* _What to work on_: Below are the records; they must be reproduced verbatim.

* _Given data_:
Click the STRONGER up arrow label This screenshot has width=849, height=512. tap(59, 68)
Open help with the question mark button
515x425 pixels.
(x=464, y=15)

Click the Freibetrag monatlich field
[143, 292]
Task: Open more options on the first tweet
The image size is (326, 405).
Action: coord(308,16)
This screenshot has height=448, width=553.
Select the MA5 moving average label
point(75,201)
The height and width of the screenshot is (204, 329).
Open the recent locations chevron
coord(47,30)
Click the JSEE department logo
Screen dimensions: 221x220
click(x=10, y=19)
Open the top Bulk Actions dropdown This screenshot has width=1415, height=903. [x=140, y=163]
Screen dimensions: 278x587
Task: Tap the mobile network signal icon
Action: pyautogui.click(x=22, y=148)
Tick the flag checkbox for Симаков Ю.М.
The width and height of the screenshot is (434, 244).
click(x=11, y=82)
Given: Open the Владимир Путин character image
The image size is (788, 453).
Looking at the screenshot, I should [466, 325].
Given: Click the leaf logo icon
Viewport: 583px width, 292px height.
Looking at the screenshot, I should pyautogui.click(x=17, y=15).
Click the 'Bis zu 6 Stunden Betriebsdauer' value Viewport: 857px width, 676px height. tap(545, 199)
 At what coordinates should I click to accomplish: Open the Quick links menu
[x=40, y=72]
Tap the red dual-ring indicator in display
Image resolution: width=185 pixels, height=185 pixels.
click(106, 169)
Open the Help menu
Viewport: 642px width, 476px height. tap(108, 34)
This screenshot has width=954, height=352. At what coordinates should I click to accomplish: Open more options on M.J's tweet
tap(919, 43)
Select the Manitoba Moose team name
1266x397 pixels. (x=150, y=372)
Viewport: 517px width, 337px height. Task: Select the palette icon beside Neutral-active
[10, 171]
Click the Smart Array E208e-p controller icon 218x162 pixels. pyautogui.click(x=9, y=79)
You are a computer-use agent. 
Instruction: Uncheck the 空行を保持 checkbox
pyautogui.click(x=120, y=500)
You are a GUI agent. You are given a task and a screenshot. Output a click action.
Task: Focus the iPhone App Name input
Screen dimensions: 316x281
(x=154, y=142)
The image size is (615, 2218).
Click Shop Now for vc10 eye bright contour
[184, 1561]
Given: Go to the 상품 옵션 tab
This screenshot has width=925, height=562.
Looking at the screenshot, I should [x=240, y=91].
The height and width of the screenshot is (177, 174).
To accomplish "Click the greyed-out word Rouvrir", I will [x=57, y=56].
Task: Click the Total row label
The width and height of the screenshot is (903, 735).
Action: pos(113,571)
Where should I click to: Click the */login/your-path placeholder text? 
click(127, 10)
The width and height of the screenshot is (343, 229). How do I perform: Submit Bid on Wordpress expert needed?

* _Task solution_:
Click the STRONGER up arrow label This screenshot has width=849, height=512. tap(59, 68)
Open help with the question mark button
515x425 pixels.
(x=464, y=15)

Click the Freibetrag monatlich field
[143, 292]
Task: Open more options on the first tweet
The image size is (326, 405).
Action: coord(308,16)
This screenshot has height=448, width=553.
Select the MA5 moving average label
point(75,201)
The height and width of the screenshot is (204, 329).
Open the recent locations chevron
coord(47,30)
Click the JSEE department logo
Screen dimensions: 221x220
click(x=10, y=19)
Open the top Bulk Actions dropdown This screenshot has width=1415, height=903. [x=140, y=163]
Screen dimensions: 278x587
Task: Tap the mobile network signal icon
Action: pyautogui.click(x=22, y=148)
Tick the flag checkbox for Симаков Ю.М.
The width and height of the screenshot is (434, 244).
click(x=11, y=82)
Given: Open the Владимир Путин character image
The image size is (788, 453).
Looking at the screenshot, I should [466, 325].
Given: Click the leaf logo icon
Viewport: 583px width, 292px height.
Looking at the screenshot, I should pyautogui.click(x=17, y=15).
Click the 'Bis zu 6 Stunden Betriebsdauer' value Viewport: 857px width, 676px height. tap(545, 199)
 At what coordinates should I click to accomplish: Open the Quick links menu
[x=40, y=72]
Tap the red dual-ring indicator in display
Image resolution: width=185 pixels, height=185 pixels.
click(106, 169)
Open the Help menu
Viewport: 642px width, 476px height. tap(108, 34)
This screenshot has width=954, height=352. At what coordinates should I click to accomplish: Open more options on M.J's tweet
tap(919, 43)
Select the Manitoba Moose team name
1266x397 pixels. (x=150, y=372)
Viewport: 517px width, 337px height. Task: Select the palette icon beside Neutral-active
[10, 171]
Click the Smart Array E208e-p controller icon 218x162 pixels. pyautogui.click(x=9, y=79)
You are a computer-use agent. 
Instruction: Uncheck the 空行を保持 checkbox
pyautogui.click(x=120, y=500)
You are a GUI agent. You are given a task and a screenshot. Output a click action.
Task: Focus the iPhone App Name input
Screen dimensions: 316x281
(x=154, y=142)
The image size is (615, 2218).
Click Shop Now for vc10 eye bright contour
[184, 1561]
Given: Go to the 상품 옵션 tab
This screenshot has width=925, height=562.
Looking at the screenshot, I should [x=240, y=91].
The height and width of the screenshot is (177, 174).
To accomplish "Click the greyed-out word Rouvrir", I will [x=57, y=56].
Task: Click the Total row label
The width and height of the screenshot is (903, 735).
Action: pos(113,571)
Where should I click to: Click the */login/your-path placeholder text? 
click(127, 10)
The width and height of the screenshot is (343, 229). How do I perform: Submit Bid on Wordpress expert needed?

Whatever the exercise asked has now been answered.